### Exercise details
Leaving out the images, transcribe every record below exactly.

--*--

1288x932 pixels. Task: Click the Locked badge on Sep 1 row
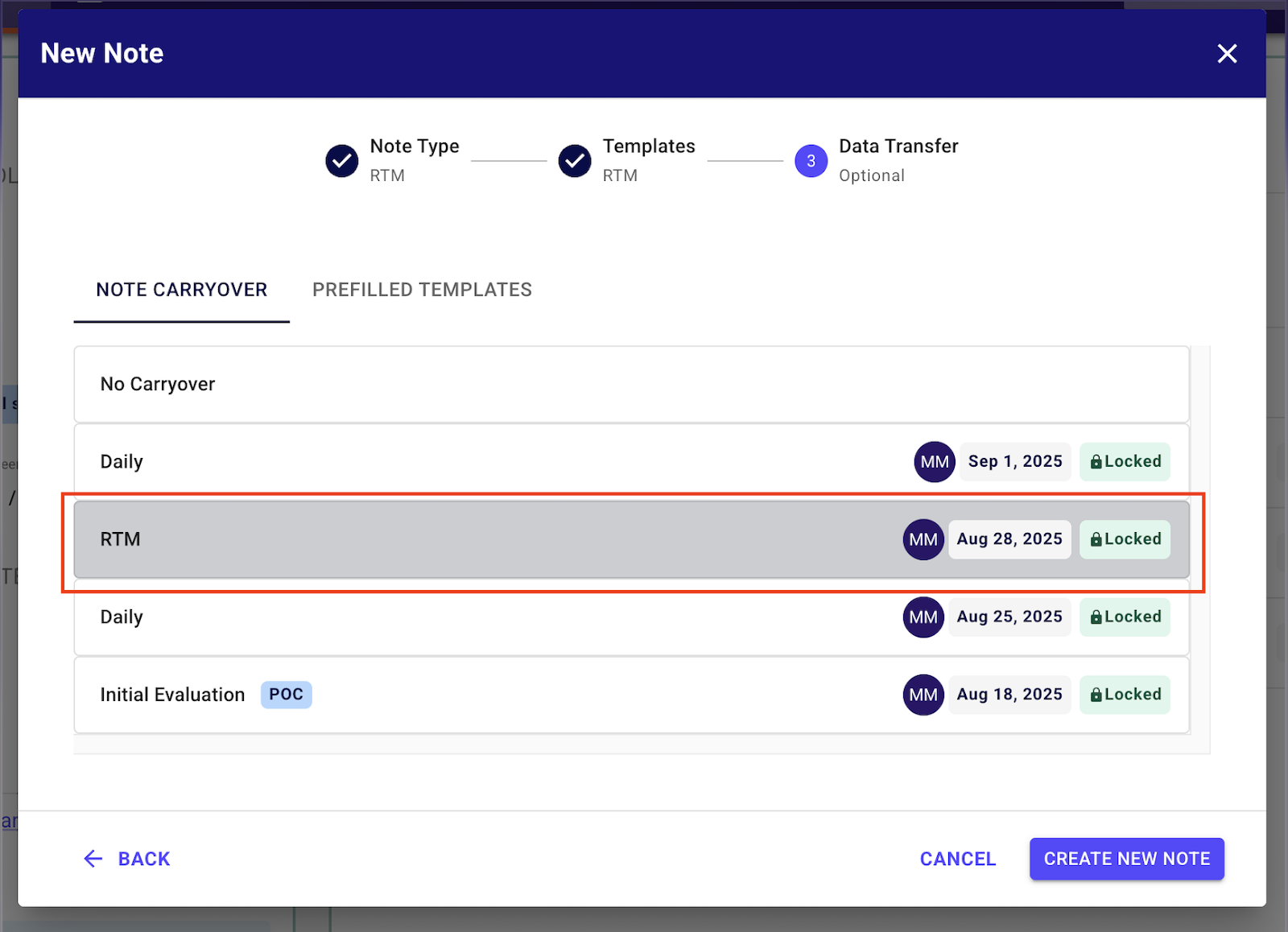coord(1125,462)
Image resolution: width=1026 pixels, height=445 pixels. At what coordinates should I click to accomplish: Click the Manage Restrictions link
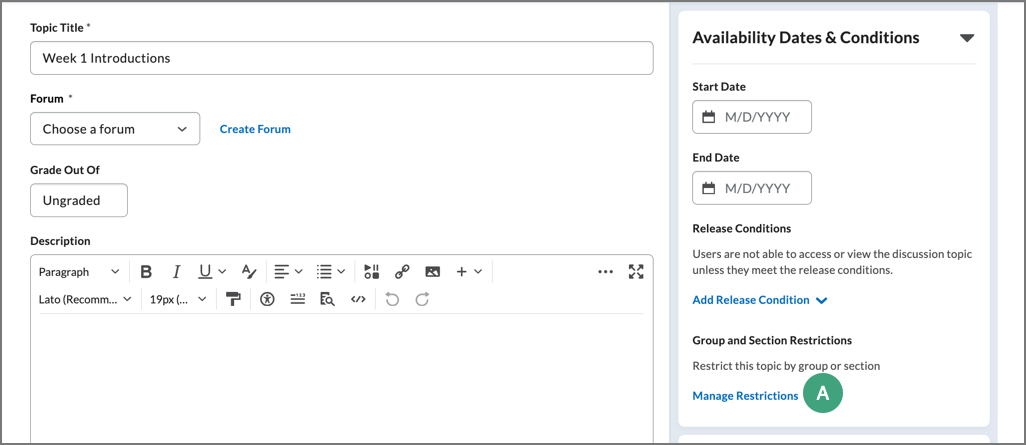coord(745,396)
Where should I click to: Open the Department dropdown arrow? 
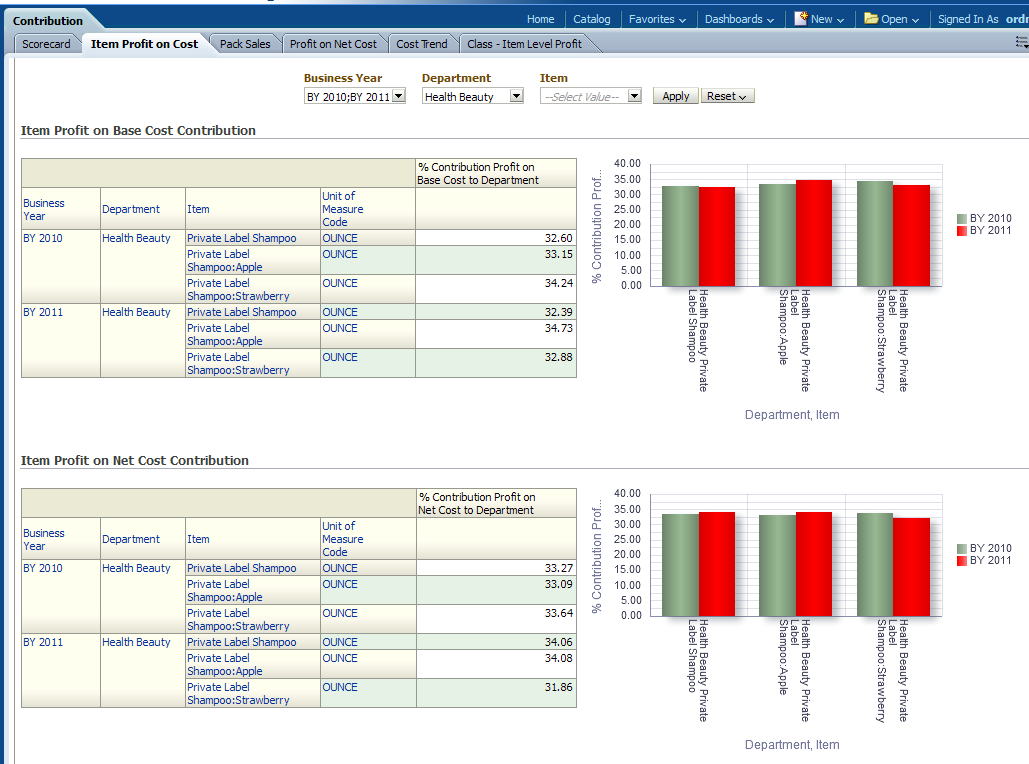pyautogui.click(x=516, y=97)
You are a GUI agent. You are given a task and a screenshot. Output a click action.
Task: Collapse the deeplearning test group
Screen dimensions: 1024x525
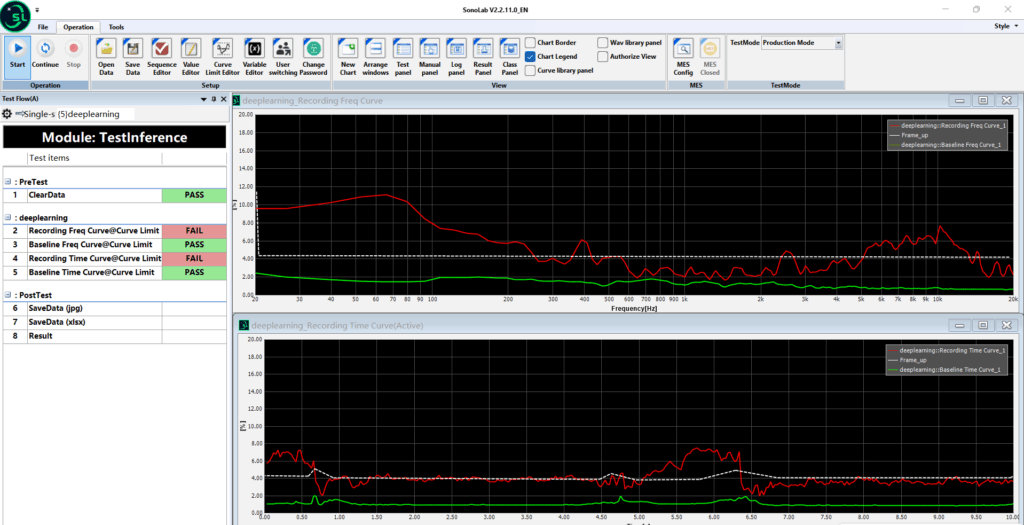(x=8, y=217)
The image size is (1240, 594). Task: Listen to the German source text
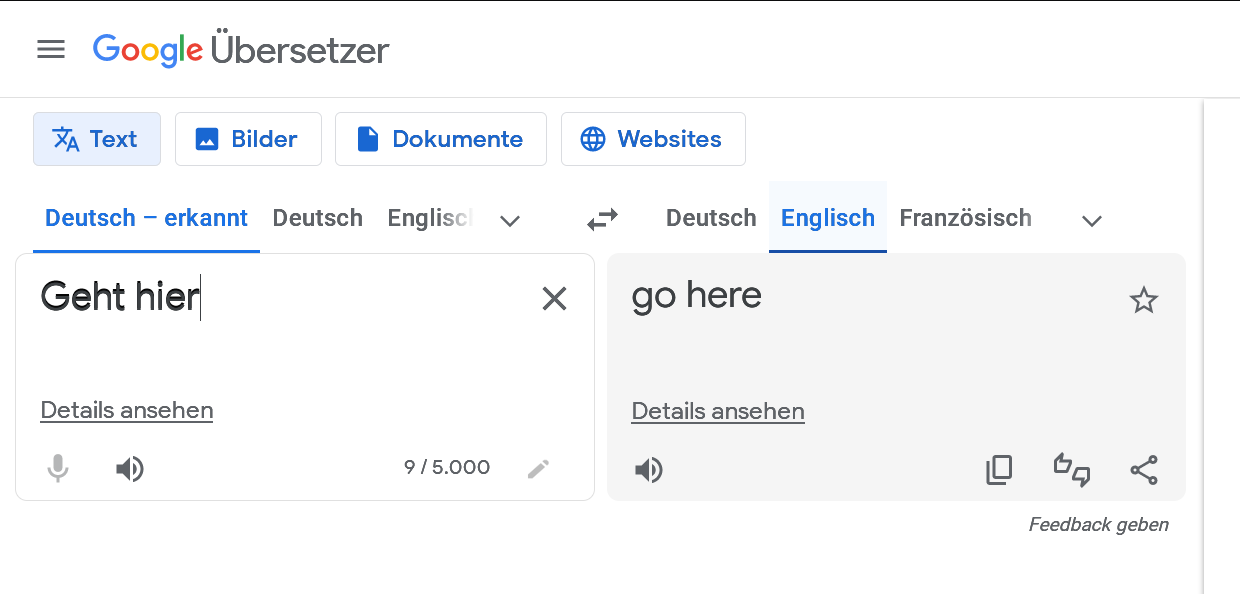(130, 468)
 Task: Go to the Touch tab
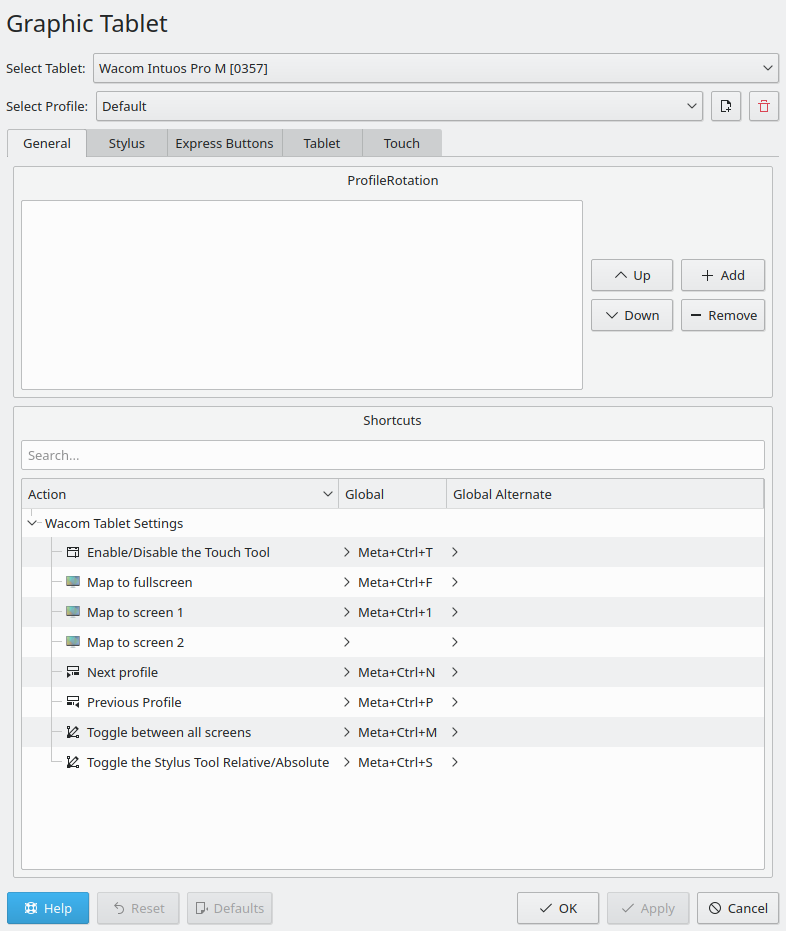401,143
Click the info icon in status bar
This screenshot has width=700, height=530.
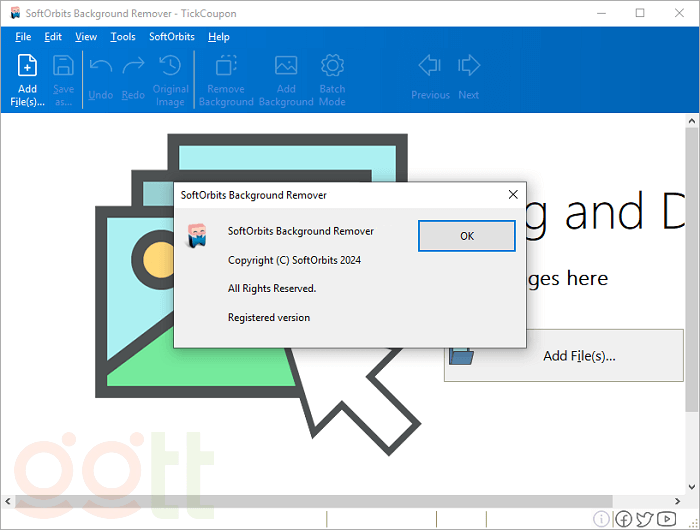[601, 519]
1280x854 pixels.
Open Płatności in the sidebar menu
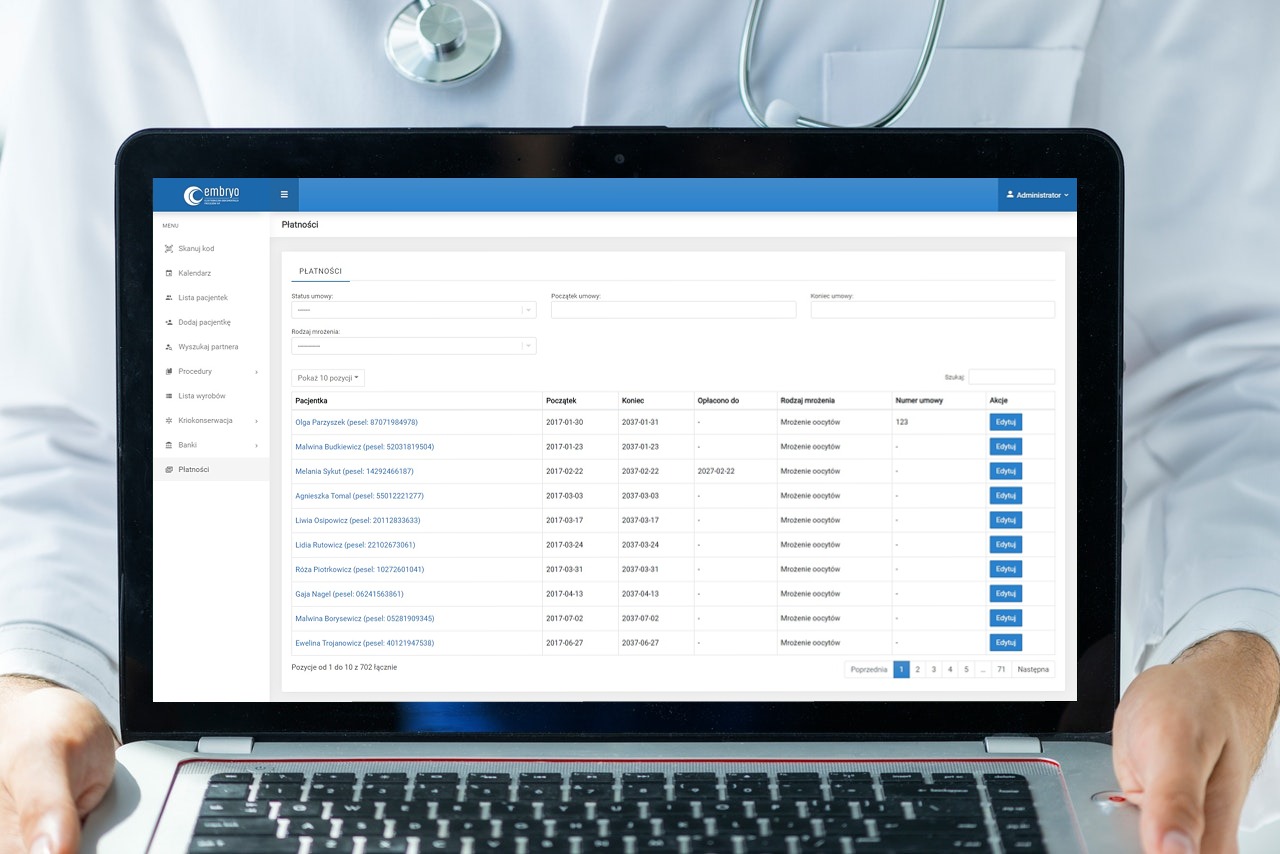[193, 470]
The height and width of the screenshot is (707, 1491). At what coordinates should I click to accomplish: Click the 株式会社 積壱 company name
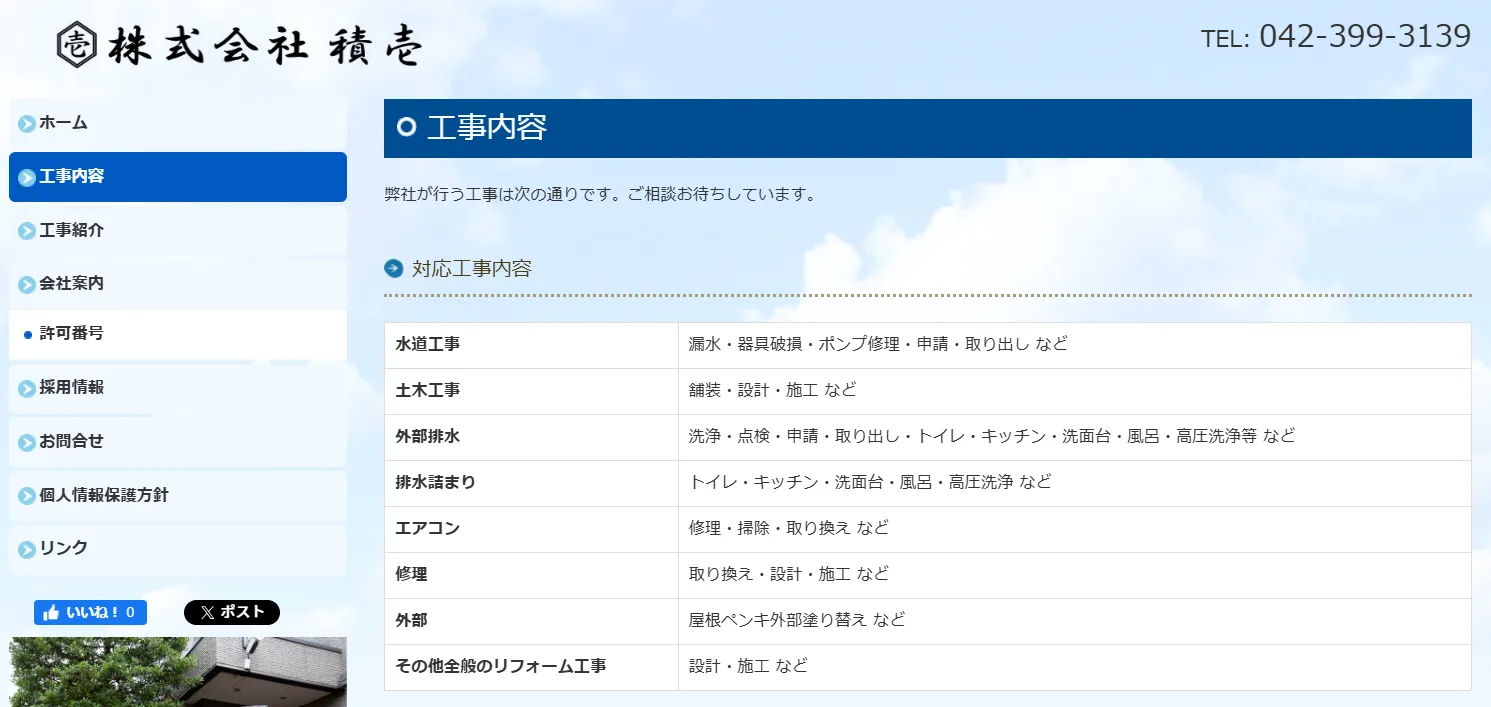tap(265, 45)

--*--

### Answer
1288x932 pixels. Task: Click the Locked badge on Sep 1 row
coord(1125,462)
Image resolution: width=1026 pixels, height=445 pixels. At what coordinates should I click to accomplish: Click the Manage Restrictions link
coord(745,396)
Where should I click to: Open the Department dropdown arrow? 
pyautogui.click(x=516, y=97)
You are a GUI agent. You are given a task and a screenshot. Output a click action.
Task: Collapse the deeplearning test group
Screen dimensions: 1024x525
(x=8, y=217)
The image size is (1240, 594). Task: Listen to the German source text
(130, 468)
 Task: Go to the Touch tab
401,143
Click the info icon in status bar
This screenshot has width=700, height=530.
[601, 519]
1280x854 pixels.
Open Płatności in the sidebar menu
[193, 470]
The height and width of the screenshot is (707, 1491). At what coordinates should I click to accomplish: Click the 株式会社 積壱 company name
tap(265, 45)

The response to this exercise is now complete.